Transportation, clothing, equipment, and technique have all modernized. I apparently have not.
Earlier that morning, as I shuffled across the glare ice, I suppose I already sensed it. There’s a certain pride in penguin-walking in the same boots my dad bought me from Fleet Farm in 1981. They still work; I value the function, not the fancy. My 1979 Trailfire/Spitfire promotional stocking cap keeps my head warm enough, and from my toes to the top of that cap, my winter fishing layers have more than a century of combined seasoning.
What I saw that day, though, was eye-opening.
The modern Gen Z angler cruises out on an ATV pulling a gear-packed sled. The 2026 ice-fishing kit includes a pop-up shelter, Livescope sonar and Vexilar fish finders, an electric auger, and multiple rods protected in a hard case that probably cost more than my first car.

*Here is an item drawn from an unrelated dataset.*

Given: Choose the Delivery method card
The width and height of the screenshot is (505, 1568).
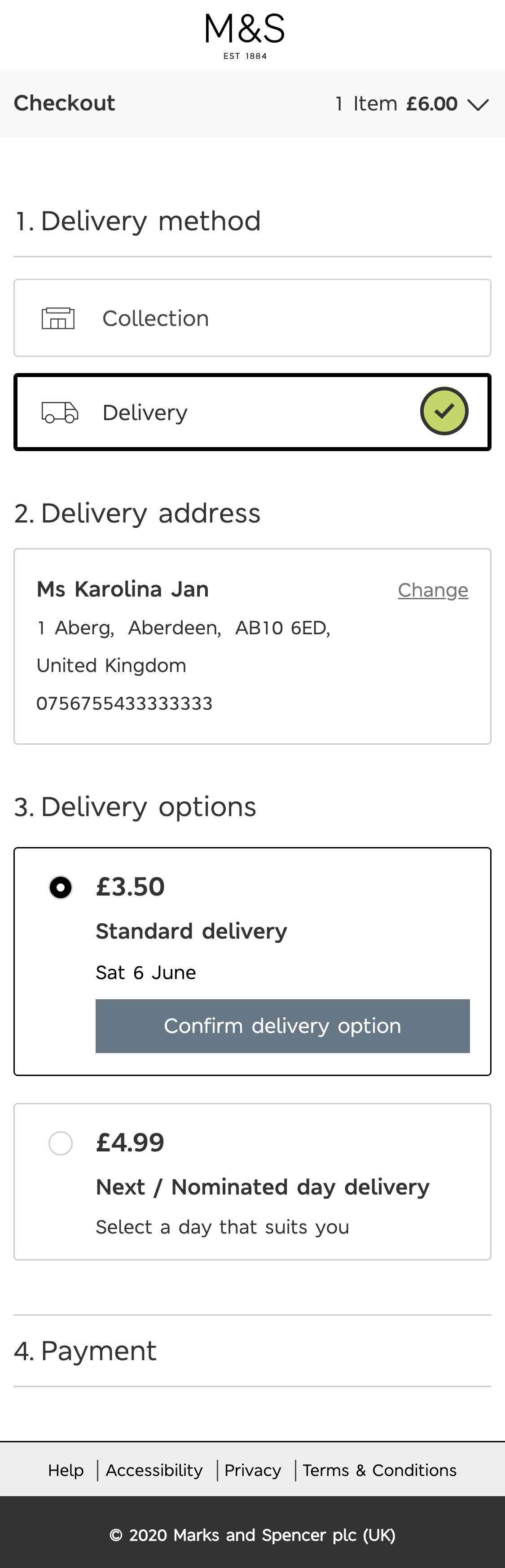Looking at the screenshot, I should [252, 412].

Roll up, drill, scan, locate. There! Fifteen feet that way! Another hole drilled in seconds. Drop the transducer, bait the hook, lower the line to the precise depth of the fish. One fish caught. The whole process from start to fish takes under five minutes.
And the celebrations are just as modern.
The Silent Generation ignores the commotion because it is a feat purchased and not earned through hard work and experience. Baby Boomers smile grimly. Gen X offers a subtle nod. The Millennial documents the moment. The Zoomer celebrates in ways I don’t pretend to understand.
I stick to the head nod.
Then my bobber slips underwater. My simple stick rod clatters onto the ice. Hand over hand, water stripping from the line, I pull up a good, hand-sized keeper. Across the way, the young angler measures his catch in inches. And just like that, it all comes to a crescendo. Even the way we talk about fish sizes has changed.
I pack up after that. Into the orange toboggan sled go the hand auger, the heavy iron chisel, and my battered pail. My vintage stocking-cap-covered head sags a little lower as I shuffle off the lake in boots old enough to qualify for Social Security benefits. All I can think about is where I left my grandfather’s 1960s fillet knife to clean the limit of sunnies I’m hiding in the pail.
I may get ridiculed off the lake, but old school still works. And for this old fool, the results taste just fine fried in a pan.